▼

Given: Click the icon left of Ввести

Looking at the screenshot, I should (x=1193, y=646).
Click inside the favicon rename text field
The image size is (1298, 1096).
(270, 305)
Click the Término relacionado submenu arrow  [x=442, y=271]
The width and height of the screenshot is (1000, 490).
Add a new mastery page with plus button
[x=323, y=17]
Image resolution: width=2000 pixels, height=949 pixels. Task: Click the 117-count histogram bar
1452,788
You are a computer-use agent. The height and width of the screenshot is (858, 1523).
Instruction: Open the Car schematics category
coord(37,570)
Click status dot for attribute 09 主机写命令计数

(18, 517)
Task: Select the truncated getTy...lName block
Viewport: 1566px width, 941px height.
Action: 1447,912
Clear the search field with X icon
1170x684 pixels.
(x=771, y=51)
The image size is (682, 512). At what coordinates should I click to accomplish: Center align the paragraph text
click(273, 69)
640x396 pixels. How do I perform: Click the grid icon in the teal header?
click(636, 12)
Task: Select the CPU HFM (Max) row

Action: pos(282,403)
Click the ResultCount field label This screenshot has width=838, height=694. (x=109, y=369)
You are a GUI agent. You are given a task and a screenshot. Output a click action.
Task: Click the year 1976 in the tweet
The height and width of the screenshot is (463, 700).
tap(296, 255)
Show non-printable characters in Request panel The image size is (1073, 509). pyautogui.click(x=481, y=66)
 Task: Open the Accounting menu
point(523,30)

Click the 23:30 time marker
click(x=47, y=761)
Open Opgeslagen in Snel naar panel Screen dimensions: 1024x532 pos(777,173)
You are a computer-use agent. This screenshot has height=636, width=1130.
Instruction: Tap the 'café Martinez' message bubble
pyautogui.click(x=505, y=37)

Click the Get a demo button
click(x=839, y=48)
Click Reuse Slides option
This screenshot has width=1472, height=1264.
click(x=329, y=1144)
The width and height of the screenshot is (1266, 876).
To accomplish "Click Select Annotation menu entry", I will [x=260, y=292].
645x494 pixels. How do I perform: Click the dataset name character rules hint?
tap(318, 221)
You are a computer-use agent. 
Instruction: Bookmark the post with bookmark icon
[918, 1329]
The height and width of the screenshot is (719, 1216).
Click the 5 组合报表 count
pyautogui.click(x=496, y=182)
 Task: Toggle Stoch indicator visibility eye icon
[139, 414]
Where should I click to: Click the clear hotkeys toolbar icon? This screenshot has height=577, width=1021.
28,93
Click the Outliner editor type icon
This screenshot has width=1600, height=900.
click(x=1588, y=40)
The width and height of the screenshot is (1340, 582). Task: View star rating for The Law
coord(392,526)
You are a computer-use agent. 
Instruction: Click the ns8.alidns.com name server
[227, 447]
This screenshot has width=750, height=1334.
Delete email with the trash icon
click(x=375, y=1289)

▲

- _Task directions_
Could you restate every entry above word for word?

- _Answer box_
Given: Click the icon left of Ввести

Looking at the screenshot, I should (x=1193, y=646).
Click inside the favicon rename text field
The image size is (1298, 1096).
(270, 305)
Click the Término relacionado submenu arrow  [x=442, y=271]
The width and height of the screenshot is (1000, 490).
Add a new mastery page with plus button
[x=323, y=17]
Image resolution: width=2000 pixels, height=949 pixels. Task: Click the 117-count histogram bar
1452,788
You are a computer-use agent. The height and width of the screenshot is (858, 1523).
Instruction: Open the Car schematics category
coord(37,570)
Click status dot for attribute 09 主机写命令计数

(18, 517)
Task: Select the truncated getTy...lName block
Viewport: 1566px width, 941px height.
Action: 1447,912
Clear the search field with X icon
1170x684 pixels.
(x=771, y=51)
The image size is (682, 512). At what coordinates should I click to accomplish: Center align the paragraph text
click(273, 69)
640x396 pixels. How do I perform: Click the grid icon in the teal header?
click(636, 12)
Task: Select the CPU HFM (Max) row

Action: pos(282,403)
Click the ResultCount field label This screenshot has width=838, height=694. (x=109, y=369)
You are a GUI agent. You are given a task and a screenshot. Output a click action.
Task: Click the year 1976 in the tweet
The height and width of the screenshot is (463, 700).
tap(296, 255)
Show non-printable characters in Request panel The image size is (1073, 509). pyautogui.click(x=481, y=66)
 Task: Open the Accounting menu
point(523,30)

Click the 23:30 time marker
click(x=47, y=761)
Open Opgeslagen in Snel naar panel Screen dimensions: 1024x532 pos(777,173)
You are a computer-use agent. This screenshot has height=636, width=1130.
Instruction: Tap the 'café Martinez' message bubble
pyautogui.click(x=505, y=37)

Click the Get a demo button
click(x=839, y=48)
Click Reuse Slides option
This screenshot has width=1472, height=1264.
click(x=329, y=1144)
The width and height of the screenshot is (1266, 876).
To accomplish "Click Select Annotation menu entry", I will [x=260, y=292].
645x494 pixels. How do I perform: Click the dataset name character rules hint?
tap(318, 221)
You are a computer-use agent. 
Instruction: Bookmark the post with bookmark icon
[918, 1329]
The height and width of the screenshot is (719, 1216).
Click the 5 组合报表 count
pyautogui.click(x=496, y=182)
 Task: Toggle Stoch indicator visibility eye icon
[139, 414]
Where should I click to: Click the clear hotkeys toolbar icon? This screenshot has height=577, width=1021.
28,93
Click the Outliner editor type icon
This screenshot has width=1600, height=900.
click(x=1588, y=40)
The width and height of the screenshot is (1340, 582). Task: View star rating for The Law
coord(392,526)
You are a computer-use agent. 
Instruction: Click the ns8.alidns.com name server
[227, 447]
This screenshot has width=750, height=1334.
Delete email with the trash icon
click(x=375, y=1289)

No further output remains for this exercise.